## Task directions
Return exactly the lines of the records below, starting at the line that contains "Intel® VTune™ Profiler Command" and ending at the line that contains "Parallelism Analysis Group (114, 480)", with both of those lines kept.
[Input data Boundary: Start]
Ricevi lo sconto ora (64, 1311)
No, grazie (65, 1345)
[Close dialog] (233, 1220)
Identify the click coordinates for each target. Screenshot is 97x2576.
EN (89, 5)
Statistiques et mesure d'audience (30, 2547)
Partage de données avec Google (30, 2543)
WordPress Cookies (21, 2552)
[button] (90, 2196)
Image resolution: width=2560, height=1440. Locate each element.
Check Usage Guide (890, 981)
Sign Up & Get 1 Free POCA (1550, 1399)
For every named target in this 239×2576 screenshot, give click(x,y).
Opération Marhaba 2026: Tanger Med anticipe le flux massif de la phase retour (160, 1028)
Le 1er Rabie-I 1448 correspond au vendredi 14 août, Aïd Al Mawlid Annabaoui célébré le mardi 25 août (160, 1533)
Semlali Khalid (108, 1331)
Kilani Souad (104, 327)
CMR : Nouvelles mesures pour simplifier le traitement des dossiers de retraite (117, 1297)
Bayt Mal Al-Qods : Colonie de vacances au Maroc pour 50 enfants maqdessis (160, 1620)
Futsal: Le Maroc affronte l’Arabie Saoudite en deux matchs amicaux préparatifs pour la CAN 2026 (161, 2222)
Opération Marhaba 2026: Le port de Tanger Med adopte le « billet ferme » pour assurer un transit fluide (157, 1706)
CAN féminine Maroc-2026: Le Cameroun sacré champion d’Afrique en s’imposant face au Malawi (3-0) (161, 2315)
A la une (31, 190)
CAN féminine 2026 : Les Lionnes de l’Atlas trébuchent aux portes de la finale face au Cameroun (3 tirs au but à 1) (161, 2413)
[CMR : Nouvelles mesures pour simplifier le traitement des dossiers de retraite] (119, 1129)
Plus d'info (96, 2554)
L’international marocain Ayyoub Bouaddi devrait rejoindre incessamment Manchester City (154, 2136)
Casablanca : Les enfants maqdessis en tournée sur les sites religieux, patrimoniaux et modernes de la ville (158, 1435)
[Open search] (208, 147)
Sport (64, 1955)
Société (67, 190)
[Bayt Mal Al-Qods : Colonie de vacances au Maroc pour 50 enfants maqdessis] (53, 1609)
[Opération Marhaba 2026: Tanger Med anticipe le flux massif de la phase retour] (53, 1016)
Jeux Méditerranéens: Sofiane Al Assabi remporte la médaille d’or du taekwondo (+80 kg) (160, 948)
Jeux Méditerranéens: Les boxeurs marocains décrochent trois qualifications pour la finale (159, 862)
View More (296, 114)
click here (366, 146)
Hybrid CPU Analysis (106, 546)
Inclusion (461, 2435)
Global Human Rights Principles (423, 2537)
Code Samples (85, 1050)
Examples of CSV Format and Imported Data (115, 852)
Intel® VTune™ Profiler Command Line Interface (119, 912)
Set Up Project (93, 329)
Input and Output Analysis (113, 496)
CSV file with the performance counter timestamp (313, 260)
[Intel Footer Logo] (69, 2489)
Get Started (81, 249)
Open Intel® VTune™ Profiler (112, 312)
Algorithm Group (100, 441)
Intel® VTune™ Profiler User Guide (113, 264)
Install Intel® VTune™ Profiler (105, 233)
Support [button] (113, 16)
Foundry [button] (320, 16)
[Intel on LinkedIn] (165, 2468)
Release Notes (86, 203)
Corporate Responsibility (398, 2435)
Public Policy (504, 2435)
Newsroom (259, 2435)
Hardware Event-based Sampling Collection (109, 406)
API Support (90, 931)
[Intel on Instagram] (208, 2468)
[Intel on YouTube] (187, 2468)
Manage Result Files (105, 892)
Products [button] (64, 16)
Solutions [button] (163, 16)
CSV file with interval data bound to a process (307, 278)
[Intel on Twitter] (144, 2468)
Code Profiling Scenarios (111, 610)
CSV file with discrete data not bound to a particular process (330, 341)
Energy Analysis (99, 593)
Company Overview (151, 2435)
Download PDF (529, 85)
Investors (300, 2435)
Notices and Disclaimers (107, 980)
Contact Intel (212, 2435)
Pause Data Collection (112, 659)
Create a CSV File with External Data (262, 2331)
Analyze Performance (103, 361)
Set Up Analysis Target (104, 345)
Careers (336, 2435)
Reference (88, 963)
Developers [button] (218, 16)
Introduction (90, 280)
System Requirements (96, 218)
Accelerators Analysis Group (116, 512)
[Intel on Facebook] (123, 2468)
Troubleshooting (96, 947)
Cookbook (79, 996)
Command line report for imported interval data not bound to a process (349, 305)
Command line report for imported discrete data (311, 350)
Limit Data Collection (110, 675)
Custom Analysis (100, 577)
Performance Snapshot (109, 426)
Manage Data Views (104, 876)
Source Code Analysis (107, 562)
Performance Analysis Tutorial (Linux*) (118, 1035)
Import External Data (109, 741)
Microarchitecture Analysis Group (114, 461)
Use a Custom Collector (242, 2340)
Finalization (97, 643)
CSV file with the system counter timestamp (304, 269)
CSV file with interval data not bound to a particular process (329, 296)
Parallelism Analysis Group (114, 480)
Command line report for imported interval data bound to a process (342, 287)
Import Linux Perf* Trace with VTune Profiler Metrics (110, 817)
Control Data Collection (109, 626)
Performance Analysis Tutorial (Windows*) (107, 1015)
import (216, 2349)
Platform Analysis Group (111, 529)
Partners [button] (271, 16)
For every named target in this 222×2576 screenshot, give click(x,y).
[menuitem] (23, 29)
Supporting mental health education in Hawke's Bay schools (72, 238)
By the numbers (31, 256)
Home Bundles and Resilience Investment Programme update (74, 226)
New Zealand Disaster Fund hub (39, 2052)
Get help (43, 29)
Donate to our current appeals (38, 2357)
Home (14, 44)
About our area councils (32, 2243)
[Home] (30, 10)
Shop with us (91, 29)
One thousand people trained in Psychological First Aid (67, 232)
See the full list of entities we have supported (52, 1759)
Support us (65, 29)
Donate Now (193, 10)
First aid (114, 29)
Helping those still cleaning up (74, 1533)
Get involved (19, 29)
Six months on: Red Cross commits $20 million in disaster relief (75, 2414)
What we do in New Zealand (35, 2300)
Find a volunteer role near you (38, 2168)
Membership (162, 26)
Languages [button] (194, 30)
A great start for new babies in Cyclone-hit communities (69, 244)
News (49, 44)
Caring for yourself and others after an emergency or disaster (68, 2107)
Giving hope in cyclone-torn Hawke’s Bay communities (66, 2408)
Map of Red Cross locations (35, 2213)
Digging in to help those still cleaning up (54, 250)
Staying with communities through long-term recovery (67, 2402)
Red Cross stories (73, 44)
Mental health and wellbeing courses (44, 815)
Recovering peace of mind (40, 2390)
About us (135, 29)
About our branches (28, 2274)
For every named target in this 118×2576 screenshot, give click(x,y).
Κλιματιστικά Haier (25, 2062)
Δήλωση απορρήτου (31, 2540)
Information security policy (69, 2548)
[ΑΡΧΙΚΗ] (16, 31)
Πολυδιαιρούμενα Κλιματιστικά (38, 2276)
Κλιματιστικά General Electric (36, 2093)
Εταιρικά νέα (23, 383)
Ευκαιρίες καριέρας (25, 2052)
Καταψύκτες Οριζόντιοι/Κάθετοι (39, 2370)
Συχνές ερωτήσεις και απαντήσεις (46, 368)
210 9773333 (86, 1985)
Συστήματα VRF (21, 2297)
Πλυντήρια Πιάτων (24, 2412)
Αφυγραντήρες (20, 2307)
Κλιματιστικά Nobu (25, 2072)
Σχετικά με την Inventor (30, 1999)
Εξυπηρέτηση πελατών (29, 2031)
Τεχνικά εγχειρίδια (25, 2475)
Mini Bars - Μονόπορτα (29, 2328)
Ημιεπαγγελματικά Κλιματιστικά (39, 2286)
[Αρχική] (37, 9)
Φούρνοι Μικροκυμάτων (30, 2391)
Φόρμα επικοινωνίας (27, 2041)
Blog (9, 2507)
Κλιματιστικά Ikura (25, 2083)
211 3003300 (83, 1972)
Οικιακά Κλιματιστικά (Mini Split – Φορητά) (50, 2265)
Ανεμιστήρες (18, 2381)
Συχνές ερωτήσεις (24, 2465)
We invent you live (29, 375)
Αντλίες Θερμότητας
[Input data Boundary: End]
## Answer area
Intel® VTune™ Profiler Command Line Interface (119, 912)
Set Up Project (93, 329)
Input and Output Analysis (113, 496)
CSV file with the performance counter timestamp (313, 260)
[Intel Footer Logo] (69, 2489)
Get Started (81, 249)
Open Intel® VTune™ Profiler (112, 312)
Algorithm Group (100, 441)
Intel® VTune™ Profiler User Guide (113, 264)
Install Intel® VTune™ Profiler (105, 233)
Support [button] (113, 16)
Foundry [button] (320, 16)
[Intel on LinkedIn] (165, 2468)
Release Notes (86, 203)
Corporate Responsibility (398, 2435)
Public Policy (504, 2435)
Newsroom (259, 2435)
Hardware Event-based Sampling Collection (109, 406)
API Support (90, 931)
[Intel on Instagram] (208, 2468)
[Intel on YouTube] (187, 2468)
Manage Result Files (105, 892)
Products [button] (64, 16)
Solutions [button] (163, 16)
CSV file with interval data bound to a process (307, 278)
[Intel on Twitter] (144, 2468)
Code Profiling Scenarios (111, 610)
CSV file with discrete data not bound to a particular process (330, 341)
Energy Analysis (99, 593)
Company Overview (151, 2435)
Download PDF (529, 85)
Investors (300, 2435)
Notices and Disclaimers (107, 980)
Contact Intel (212, 2435)
Pause Data Collection (112, 659)
Create a CSV File with External Data (262, 2331)
Analyze Performance (103, 361)
Set Up Analysis Target (104, 345)
Careers (336, 2435)
Reference (88, 963)
Developers [button] (218, 16)
Introduction (90, 280)
System Requirements (96, 218)
Accelerators Analysis Group (116, 512)
[Intel on Facebook] (123, 2468)
Troubleshooting (96, 947)
Cookbook (79, 996)
Command line report for imported interval data not bound to a process (349, 305)
Command line report for imported discrete data (311, 350)
Limit Data Collection (110, 675)
Custom Analysis (100, 577)
Performance Snapshot (109, 426)
Manage Data Views (104, 876)
Source Code Analysis (107, 562)
Performance Analysis Tutorial (Linux*) (118, 1035)
Import External Data (109, 741)
Microarchitecture Analysis Group (114, 461)
Use a Custom Collector (242, 2340)
Finalization (97, 643)
CSV file with the system counter timestamp (304, 269)
CSV file with interval data not bound to a particular process (329, 296)
Parallelism Analysis Group (114, 480)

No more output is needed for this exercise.